▶ Exercise 1
According to the passage on attractions in Virginia and Washington, DC, on what dates does this summer's Richmond Shakespeare Festival run?

▶ Passage given
August 2019 marks the 400th anniversary of the first Africans to land on the English-speaking shores of the New World. Captured in Central Africa, they were transported on a Portuguese ship heading to Mexico when it was attacked by pirates. The ship was re-routed to Point Comfort (now Fort Monroe). The City of Hampton and the National Park Service recognizes the enduring legacy of this historic event and are opening an interpretive Visitor & Education Center at Fort Monroe on Aug. 24. The center will host ongoing programs related to African-American and Native American heritage in America. // 41 Bernard Road, Hampton; free

Photo courtesy of Fredericksburg Regional Tourism
11. Explore a brand-new state park in Stafford County

When the state of Virginia obtained parcels of waterfront property on the peninsula known as “Wide Water,” the plan was to preserve and protect the landscape where captain John Smith landed in 1608. Officially opened in November 2018, the new park—Widewater State Park—borders Aquia Creek on one side and the Potomac River on the other, with idyllic places to fish, picnic and hike, as well as launch a kayak. The visitor center explains the history of settlements in the area, like Widewater Plantation, and the lifestyle of the watermen who fished in these waters for centuries. // 101 Widewater State Park Road, Stafford; Open 8 a.m.-dusk; some fees apply

12. Remember the moon landing at DC’s Air and Space Museum

July 20, 2019 marks 50 years since NASA’s Apollo 11 first landed on the moon—and the Smithsonian National Air and Space Museum is celebrating. Back in 1969, people marveled as courageous astronauts hopped around the planet’s dusty surface for the first time. Glued to black-and-white TV screens, Americans cheered when these rocketeers planted the Stars and Stripes. The Air and Space Museum on the National Mall kicks off a year-long commemoration with official programs from July 16 to 20. The groundbreaking mission comes alive when you see astronaut Neil Armstrong’s Apollo 11 spacesuit—on display at the museum for the first time in over a decade—or listen to a lecture from NASA scientists. // Independence Ave. at Sixth St. SW, Washington, DC; free

13. Find a tempest in a teapot in Richmond

Imagine sitting in the courtyard of a 16th century Tudor manor, while an actor spouts lines from The Tempest. Sounds like Merry Olde England, right? It’s actually a summer performance at Richmond’s historic Agecroft Hall & Gardens. The actors are from the city’s classical Quill Theatre Company, and they’ve performed at Agecroft for 21 years this season. This summer’s Richmond Shakespeare Festival runs from June 6 to Aug. 4 and includes The Tempest and The Taming of the Shrew. Bring a picnic and arrive early, because when the grounds open at 6 p.m., the company likes to show off its sonnets, bawdy songs and fencing skills. // Agecroft Hall & Gardens: 4305 Sulgrave Road, Richmond; $30 adults,$25 seniors (65 or older), $20 students (must show ID)

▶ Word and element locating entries
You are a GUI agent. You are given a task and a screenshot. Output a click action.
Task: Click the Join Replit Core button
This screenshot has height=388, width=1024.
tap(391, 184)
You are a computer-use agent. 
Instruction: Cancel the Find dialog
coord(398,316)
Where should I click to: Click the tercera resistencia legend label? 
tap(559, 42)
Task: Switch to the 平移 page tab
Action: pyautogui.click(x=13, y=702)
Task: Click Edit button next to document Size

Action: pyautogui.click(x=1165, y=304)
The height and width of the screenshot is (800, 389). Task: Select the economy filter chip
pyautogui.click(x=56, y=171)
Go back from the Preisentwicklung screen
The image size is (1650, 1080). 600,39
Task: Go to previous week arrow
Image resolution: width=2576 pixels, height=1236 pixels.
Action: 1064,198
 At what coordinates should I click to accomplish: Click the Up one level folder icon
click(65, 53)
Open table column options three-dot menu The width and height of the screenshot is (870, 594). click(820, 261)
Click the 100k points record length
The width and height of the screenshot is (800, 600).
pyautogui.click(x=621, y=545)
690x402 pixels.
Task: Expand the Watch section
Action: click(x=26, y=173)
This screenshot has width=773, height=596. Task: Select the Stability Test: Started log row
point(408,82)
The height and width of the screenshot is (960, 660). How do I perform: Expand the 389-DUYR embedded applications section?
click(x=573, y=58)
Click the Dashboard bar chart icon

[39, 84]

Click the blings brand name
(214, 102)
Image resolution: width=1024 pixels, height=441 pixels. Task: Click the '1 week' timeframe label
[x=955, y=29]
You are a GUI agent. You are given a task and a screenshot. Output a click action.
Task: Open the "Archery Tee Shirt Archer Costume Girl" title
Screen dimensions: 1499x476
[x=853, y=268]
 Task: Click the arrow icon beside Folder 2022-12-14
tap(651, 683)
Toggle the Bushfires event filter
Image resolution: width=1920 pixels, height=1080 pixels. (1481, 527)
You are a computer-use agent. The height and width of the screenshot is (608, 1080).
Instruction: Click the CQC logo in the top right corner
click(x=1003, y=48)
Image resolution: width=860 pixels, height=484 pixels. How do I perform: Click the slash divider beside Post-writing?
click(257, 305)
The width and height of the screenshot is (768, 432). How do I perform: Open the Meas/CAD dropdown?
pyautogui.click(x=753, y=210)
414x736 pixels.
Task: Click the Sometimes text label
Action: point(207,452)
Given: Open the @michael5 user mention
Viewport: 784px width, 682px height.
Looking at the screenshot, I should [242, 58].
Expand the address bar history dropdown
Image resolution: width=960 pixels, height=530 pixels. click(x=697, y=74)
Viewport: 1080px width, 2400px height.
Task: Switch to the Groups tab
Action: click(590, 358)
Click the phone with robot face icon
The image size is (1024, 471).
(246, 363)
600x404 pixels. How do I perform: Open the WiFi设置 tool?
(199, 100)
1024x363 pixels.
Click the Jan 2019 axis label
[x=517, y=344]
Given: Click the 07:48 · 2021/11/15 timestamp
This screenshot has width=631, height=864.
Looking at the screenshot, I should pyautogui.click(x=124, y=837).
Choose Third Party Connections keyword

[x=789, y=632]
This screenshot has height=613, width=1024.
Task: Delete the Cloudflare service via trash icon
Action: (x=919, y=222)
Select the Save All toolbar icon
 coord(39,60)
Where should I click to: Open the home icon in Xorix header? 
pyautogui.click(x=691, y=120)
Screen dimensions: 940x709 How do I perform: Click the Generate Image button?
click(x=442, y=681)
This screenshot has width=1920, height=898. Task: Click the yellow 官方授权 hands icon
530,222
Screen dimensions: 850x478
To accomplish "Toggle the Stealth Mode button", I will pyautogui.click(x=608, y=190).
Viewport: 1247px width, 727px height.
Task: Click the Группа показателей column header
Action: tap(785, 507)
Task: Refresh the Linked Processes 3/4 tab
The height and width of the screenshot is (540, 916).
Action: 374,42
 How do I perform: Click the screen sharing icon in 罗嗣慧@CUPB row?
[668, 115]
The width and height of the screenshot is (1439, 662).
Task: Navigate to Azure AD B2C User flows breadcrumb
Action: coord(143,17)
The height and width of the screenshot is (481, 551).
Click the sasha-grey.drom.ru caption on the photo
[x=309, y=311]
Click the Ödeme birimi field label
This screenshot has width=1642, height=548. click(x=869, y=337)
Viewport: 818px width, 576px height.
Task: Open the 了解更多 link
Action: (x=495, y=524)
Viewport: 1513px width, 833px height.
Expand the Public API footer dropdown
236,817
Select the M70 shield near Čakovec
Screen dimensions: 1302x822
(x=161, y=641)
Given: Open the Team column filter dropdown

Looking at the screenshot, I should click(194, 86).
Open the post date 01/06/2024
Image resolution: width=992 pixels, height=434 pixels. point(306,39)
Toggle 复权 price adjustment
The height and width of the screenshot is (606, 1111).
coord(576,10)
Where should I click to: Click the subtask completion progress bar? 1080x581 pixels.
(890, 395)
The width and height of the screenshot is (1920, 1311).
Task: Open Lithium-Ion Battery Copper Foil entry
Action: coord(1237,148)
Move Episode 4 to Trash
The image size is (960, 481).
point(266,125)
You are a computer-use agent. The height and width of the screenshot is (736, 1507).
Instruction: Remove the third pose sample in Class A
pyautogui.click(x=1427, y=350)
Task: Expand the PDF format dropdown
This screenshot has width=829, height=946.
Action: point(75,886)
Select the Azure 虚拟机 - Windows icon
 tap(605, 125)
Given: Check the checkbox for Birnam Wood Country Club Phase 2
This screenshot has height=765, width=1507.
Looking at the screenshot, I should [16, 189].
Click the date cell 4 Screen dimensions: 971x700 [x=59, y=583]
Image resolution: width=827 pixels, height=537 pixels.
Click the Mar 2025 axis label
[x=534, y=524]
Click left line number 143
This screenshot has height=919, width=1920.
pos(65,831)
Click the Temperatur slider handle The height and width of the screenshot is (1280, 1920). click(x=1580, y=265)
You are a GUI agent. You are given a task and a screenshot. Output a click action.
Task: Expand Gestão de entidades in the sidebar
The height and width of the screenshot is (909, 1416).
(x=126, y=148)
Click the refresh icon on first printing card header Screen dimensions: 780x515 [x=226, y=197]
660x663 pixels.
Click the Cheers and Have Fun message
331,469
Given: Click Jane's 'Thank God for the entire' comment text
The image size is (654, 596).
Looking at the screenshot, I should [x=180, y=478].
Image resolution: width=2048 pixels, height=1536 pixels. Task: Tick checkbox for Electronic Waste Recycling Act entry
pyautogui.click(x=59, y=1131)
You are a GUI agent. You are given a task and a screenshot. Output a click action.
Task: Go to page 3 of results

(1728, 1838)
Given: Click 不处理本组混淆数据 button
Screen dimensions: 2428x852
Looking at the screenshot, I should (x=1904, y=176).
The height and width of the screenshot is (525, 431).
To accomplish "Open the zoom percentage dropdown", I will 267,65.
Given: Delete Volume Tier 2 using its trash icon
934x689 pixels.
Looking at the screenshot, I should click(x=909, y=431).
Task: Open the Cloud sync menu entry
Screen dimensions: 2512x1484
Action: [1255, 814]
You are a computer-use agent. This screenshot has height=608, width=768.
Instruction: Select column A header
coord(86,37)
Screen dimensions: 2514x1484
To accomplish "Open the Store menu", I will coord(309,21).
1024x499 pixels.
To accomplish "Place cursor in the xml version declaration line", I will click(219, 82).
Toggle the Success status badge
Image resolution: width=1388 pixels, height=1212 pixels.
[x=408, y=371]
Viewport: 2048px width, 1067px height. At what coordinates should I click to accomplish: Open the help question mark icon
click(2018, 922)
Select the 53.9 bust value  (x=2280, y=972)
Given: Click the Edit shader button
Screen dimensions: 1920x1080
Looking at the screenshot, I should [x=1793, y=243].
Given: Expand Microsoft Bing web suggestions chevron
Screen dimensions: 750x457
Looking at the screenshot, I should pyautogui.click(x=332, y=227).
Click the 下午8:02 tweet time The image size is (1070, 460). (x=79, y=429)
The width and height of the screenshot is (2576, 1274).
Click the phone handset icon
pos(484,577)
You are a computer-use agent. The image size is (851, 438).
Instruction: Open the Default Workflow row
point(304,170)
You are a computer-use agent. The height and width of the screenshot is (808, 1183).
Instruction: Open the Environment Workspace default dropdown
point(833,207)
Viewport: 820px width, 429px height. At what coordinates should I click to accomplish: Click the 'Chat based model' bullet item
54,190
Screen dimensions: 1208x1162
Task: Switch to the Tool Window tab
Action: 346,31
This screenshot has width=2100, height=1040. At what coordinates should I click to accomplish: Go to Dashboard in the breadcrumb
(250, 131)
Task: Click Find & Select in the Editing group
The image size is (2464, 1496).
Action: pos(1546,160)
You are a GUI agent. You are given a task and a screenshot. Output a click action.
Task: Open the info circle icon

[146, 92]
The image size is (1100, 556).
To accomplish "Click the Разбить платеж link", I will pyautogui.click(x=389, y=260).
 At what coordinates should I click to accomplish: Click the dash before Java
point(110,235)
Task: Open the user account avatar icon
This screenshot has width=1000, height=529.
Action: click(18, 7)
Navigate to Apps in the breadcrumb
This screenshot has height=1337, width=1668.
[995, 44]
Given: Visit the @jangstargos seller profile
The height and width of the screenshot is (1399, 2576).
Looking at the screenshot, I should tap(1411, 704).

▶ Exercise 2
Gather every line of the entries that contains the string "arrow".

▶ Complete answer 1
June 6 to Aug. 4

▶ Complete answer 2
Task: Go to previous week arrow
 Task: Click the arrow icon beside Folder 2022-12-14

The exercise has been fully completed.